Frem1, Frem2 and Fras1 are expressed in the mid-diaphragm and anterior diaphragm at E14.5. The expression of Frem1, Frem2 and Fras1 was verified in sagittal sections from E14.5 embryos using in situ hybridization. In each case, a sense probe was used as a negative control. Dashed yellow lines outline the diaphragm in all panels. (A–C) Expression of Frem1 is seen primarily in the inner, mesenchymal cell layers of the diaphragm (black arrows) and is not detected in the upper, mesothelial layer of the diaphragm (red arrows). (D–I) Frem2 (D–F) and Fras1 (G–I) are not expressed in the inner, mesenchymal cell layers of the diaphragm (black arrows) but are expressed in the upper, mesothelial layer of the diaphragm (red arrows) and in the mesothelial lining of the thorax (blue arrows). H, heart; D, diaphragm; L, liver.

Figure 4.

Frem1^eyes2 embryos have decreased levels of cell proliferation in the mid-diaphragm at E14.5. (A and B) The level of cell proliferation in the developing diaphragms of wild-type and eyes2 embryos was measured by calculating the number of Phospo-Histone H3-positive cells/µm² in midline sagittal sections of the anterior (A) and mid-diaphragm (B).
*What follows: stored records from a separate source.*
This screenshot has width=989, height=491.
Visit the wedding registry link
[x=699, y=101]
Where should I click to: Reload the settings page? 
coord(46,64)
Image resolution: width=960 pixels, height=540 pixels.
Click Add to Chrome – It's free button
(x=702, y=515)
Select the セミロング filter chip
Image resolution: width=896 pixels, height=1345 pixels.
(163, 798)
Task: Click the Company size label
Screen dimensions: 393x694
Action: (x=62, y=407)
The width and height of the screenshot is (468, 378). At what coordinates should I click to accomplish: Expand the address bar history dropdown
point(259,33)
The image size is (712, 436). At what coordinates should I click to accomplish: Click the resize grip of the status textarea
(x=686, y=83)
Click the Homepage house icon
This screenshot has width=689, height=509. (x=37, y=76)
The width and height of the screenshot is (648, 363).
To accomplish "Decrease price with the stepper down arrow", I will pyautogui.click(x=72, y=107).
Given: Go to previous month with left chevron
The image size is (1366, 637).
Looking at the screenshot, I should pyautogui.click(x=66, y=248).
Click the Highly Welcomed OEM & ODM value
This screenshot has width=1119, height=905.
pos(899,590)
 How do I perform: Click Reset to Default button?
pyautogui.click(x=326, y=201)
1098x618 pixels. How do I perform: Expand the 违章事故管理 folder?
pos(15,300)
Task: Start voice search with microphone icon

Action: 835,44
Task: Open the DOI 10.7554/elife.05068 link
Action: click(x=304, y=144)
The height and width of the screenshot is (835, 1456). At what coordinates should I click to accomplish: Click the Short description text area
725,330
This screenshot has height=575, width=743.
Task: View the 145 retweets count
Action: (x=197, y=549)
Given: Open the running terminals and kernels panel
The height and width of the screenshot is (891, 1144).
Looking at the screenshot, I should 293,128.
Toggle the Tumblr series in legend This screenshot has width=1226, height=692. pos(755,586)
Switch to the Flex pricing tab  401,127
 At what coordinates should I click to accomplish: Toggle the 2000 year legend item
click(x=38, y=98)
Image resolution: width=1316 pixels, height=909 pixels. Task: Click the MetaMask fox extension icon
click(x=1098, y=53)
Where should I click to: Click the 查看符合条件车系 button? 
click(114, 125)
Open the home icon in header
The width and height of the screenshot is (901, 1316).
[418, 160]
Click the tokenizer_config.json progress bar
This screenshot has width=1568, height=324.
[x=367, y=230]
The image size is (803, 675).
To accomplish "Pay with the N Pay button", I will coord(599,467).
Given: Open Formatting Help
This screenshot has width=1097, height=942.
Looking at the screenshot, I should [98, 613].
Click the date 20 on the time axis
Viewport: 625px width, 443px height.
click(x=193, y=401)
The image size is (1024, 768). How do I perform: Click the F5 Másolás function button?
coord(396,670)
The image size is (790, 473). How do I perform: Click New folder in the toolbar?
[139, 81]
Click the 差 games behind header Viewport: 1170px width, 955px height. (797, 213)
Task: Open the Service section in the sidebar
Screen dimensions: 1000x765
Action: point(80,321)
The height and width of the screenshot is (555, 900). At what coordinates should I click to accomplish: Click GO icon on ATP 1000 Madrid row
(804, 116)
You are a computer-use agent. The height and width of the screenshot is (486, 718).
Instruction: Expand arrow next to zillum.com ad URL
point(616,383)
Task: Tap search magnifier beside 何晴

While the level of cell proliferation was similar between wild-type and eyes2 embryos in the anterior diaphragm (P= 0.729), decreased levels of cell proliferation were seen in the mid-diaphragms of eyes2 embryos (P=0.006). (C and D) The level of apoptosis in the developing diaphragms of wild-type and eyes2 embryos was measured by calculating the number of cleaved-Caspase 3-positive cells/µm² in midline sagittal sections of the anterior (C) and mid-diaphragm (D). No differences were seen in the level of apoptosis in the anterior diaphragms (P= 0.703) or mid-diaphragms (P= 0.292) between wild-type and eyes2 embryos. (E) No differences were seen in the average thickness of the mid-diaphragms of wild-type and eyes2 embryos (P= 0.221).